Below are records; repeat them all exactly.

Stored records:
###
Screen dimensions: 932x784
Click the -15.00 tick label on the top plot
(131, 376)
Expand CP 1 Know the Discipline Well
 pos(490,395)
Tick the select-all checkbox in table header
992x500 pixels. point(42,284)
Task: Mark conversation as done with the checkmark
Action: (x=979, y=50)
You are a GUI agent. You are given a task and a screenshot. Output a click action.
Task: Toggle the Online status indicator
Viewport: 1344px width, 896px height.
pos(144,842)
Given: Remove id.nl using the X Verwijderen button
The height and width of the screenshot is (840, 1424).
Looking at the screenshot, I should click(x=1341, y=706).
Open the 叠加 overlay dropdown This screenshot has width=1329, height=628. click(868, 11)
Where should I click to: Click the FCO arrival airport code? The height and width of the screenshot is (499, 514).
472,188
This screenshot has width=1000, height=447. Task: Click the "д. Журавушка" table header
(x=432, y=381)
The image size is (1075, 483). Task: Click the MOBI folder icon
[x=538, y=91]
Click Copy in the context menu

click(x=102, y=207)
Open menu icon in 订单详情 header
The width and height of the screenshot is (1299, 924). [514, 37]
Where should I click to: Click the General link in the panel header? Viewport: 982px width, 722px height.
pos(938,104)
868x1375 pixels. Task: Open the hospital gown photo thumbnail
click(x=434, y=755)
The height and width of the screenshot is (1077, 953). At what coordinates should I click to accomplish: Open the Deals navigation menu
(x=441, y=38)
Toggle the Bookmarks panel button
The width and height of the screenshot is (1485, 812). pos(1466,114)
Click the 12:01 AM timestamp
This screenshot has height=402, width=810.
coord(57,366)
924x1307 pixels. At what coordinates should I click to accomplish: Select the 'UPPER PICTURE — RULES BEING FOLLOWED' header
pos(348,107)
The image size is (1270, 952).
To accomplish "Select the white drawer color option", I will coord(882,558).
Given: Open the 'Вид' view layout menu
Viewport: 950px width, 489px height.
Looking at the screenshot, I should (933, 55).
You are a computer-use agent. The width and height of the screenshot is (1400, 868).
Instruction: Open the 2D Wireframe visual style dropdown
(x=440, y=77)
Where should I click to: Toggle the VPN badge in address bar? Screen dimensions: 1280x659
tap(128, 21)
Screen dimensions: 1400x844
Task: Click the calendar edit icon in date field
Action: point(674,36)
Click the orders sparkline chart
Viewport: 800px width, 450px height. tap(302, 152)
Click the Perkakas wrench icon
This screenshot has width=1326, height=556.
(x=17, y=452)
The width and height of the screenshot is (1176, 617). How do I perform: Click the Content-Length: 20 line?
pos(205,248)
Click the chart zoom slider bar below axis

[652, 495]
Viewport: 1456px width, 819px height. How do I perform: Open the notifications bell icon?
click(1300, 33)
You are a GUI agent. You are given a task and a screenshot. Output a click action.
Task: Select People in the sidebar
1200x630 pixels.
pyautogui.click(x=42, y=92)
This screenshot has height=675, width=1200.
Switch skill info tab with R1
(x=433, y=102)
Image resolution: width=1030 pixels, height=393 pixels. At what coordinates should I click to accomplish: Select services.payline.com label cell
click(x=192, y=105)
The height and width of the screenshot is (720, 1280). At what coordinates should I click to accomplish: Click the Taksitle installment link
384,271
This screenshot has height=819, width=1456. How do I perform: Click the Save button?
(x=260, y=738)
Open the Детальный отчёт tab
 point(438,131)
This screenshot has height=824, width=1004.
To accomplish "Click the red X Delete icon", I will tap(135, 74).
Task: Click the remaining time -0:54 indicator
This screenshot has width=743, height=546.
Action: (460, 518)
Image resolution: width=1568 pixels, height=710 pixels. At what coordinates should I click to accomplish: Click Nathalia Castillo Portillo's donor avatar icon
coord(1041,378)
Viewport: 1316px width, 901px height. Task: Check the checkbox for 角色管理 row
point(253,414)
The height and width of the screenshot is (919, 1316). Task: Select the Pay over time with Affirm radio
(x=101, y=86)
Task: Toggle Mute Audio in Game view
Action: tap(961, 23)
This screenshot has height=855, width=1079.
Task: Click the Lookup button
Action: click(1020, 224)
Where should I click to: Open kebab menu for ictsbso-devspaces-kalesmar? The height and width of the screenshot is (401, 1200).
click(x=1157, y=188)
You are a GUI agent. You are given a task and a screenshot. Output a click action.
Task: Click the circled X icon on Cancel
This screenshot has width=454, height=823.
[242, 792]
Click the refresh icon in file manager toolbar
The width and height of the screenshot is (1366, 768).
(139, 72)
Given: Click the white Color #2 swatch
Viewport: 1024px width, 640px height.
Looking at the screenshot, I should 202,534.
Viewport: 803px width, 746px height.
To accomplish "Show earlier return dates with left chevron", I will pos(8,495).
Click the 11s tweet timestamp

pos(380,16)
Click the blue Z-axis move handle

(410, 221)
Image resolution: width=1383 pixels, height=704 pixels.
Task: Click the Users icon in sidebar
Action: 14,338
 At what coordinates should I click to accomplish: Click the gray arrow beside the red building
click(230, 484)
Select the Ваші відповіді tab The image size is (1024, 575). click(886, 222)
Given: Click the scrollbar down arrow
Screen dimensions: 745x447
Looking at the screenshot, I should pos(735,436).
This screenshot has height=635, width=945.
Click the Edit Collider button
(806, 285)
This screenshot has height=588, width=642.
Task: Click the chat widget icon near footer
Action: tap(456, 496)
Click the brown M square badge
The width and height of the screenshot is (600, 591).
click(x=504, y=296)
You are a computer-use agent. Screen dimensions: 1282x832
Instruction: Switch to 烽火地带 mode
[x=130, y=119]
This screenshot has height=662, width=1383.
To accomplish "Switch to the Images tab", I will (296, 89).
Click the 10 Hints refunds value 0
###
• **The completed task**
Screen dimensions: 932x784
Click the -15.00 tick label on the top plot
(131, 376)
Expand CP 1 Know the Discipline Well
 pos(490,395)
Tick the select-all checkbox in table header
992x500 pixels. point(42,284)
Task: Mark conversation as done with the checkmark
Action: (x=979, y=50)
You are a GUI agent. You are given a task and a screenshot. Output a click action.
Task: Toggle the Online status indicator
Viewport: 1344px width, 896px height.
pos(144,842)
Given: Remove id.nl using the X Verwijderen button
The height and width of the screenshot is (840, 1424).
Looking at the screenshot, I should click(x=1341, y=706).
Open the 叠加 overlay dropdown This screenshot has width=1329, height=628. click(868, 11)
Where should I click to: Click the FCO arrival airport code? The height and width of the screenshot is (499, 514).
472,188
This screenshot has width=1000, height=447. Task: Click the "д. Журавушка" table header
(x=432, y=381)
The image size is (1075, 483). Task: Click the MOBI folder icon
[x=538, y=91]
Click Copy in the context menu

click(x=102, y=207)
Open menu icon in 订单详情 header
The width and height of the screenshot is (1299, 924). [514, 37]
Where should I click to: Click the General link in the panel header? Viewport: 982px width, 722px height.
pos(938,104)
868x1375 pixels. Task: Open the hospital gown photo thumbnail
click(x=434, y=755)
The height and width of the screenshot is (1077, 953). At what coordinates should I click to accomplish: Open the Deals navigation menu
(x=441, y=38)
Toggle the Bookmarks panel button
The width and height of the screenshot is (1485, 812). pos(1466,114)
Click the 12:01 AM timestamp
This screenshot has height=402, width=810.
coord(57,366)
924x1307 pixels. At what coordinates should I click to accomplish: Select the 'UPPER PICTURE — RULES BEING FOLLOWED' header
pos(348,107)
The image size is (1270, 952).
To accomplish "Select the white drawer color option", I will coord(882,558).
Given: Open the 'Вид' view layout menu
Viewport: 950px width, 489px height.
Looking at the screenshot, I should (933, 55).
You are a computer-use agent. The width and height of the screenshot is (1400, 868).
Instruction: Open the 2D Wireframe visual style dropdown
(x=440, y=77)
Where should I click to: Toggle the VPN badge in address bar? Screen dimensions: 1280x659
tap(128, 21)
Screen dimensions: 1400x844
Task: Click the calendar edit icon in date field
Action: point(674,36)
Click the orders sparkline chart
Viewport: 800px width, 450px height. tap(302, 152)
Click the Perkakas wrench icon
This screenshot has width=1326, height=556.
(x=17, y=452)
The width and height of the screenshot is (1176, 617). How do I perform: Click the Content-Length: 20 line?
pos(205,248)
Click the chart zoom slider bar below axis

[652, 495]
Viewport: 1456px width, 819px height. How do I perform: Open the notifications bell icon?
click(1300, 33)
You are a GUI agent. You are given a task and a screenshot. Output a click action.
Task: Select People in the sidebar
1200x630 pixels.
pyautogui.click(x=42, y=92)
This screenshot has height=675, width=1200.
Switch skill info tab with R1
(x=433, y=102)
Image resolution: width=1030 pixels, height=393 pixels. At what coordinates should I click to accomplish: Select services.payline.com label cell
click(x=192, y=105)
The height and width of the screenshot is (720, 1280). At what coordinates should I click to accomplish: Click the Taksitle installment link
384,271
This screenshot has height=819, width=1456. How do I perform: Click the Save button?
(x=260, y=738)
Open the Детальный отчёт tab
 point(438,131)
This screenshot has height=824, width=1004.
To accomplish "Click the red X Delete icon", I will tap(135, 74).
Task: Click the remaining time -0:54 indicator
This screenshot has width=743, height=546.
Action: (460, 518)
Image resolution: width=1568 pixels, height=710 pixels. At what coordinates should I click to accomplish: Click Nathalia Castillo Portillo's donor avatar icon
coord(1041,378)
Viewport: 1316px width, 901px height. Task: Check the checkbox for 角色管理 row
point(253,414)
The height and width of the screenshot is (919, 1316). Task: Select the Pay over time with Affirm radio
(x=101, y=86)
Task: Toggle Mute Audio in Game view
Action: tap(961, 23)
This screenshot has height=855, width=1079.
Task: Click the Lookup button
Action: click(1020, 224)
Where should I click to: Open kebab menu for ictsbso-devspaces-kalesmar? The height and width of the screenshot is (401, 1200).
click(x=1157, y=188)
You are a GUI agent. You are given a task and a screenshot. Output a click action.
Task: Click the circled X icon on Cancel
This screenshot has width=454, height=823.
[242, 792]
Click the refresh icon in file manager toolbar
The width and height of the screenshot is (1366, 768).
(139, 72)
Given: Click the white Color #2 swatch
Viewport: 1024px width, 640px height.
Looking at the screenshot, I should 202,534.
Viewport: 803px width, 746px height.
To accomplish "Show earlier return dates with left chevron", I will pos(8,495).
Click the 11s tweet timestamp

pos(380,16)
Click the blue Z-axis move handle

(410, 221)
Image resolution: width=1383 pixels, height=704 pixels.
Task: Click the Users icon in sidebar
Action: 14,338
 At what coordinates should I click to accomplish: Click the gray arrow beside the red building
click(230, 484)
Select the Ваші відповіді tab The image size is (1024, 575). click(886, 222)
Given: Click the scrollbar down arrow
Screen dimensions: 745x447
Looking at the screenshot, I should pos(735,436).
This screenshot has height=635, width=945.
Click the Edit Collider button
(806, 285)
This screenshot has height=588, width=642.
Task: Click the chat widget icon near footer
Action: tap(456, 496)
Click the brown M square badge
The width and height of the screenshot is (600, 591).
click(x=504, y=296)
You are a computer-use agent. Screen dimensions: 1282x832
Instruction: Switch to 烽火地带 mode
[x=130, y=119]
This screenshot has height=662, width=1383.
To accomplish "Switch to the Images tab", I will (296, 89).
Click the 10 Hints refunds value 0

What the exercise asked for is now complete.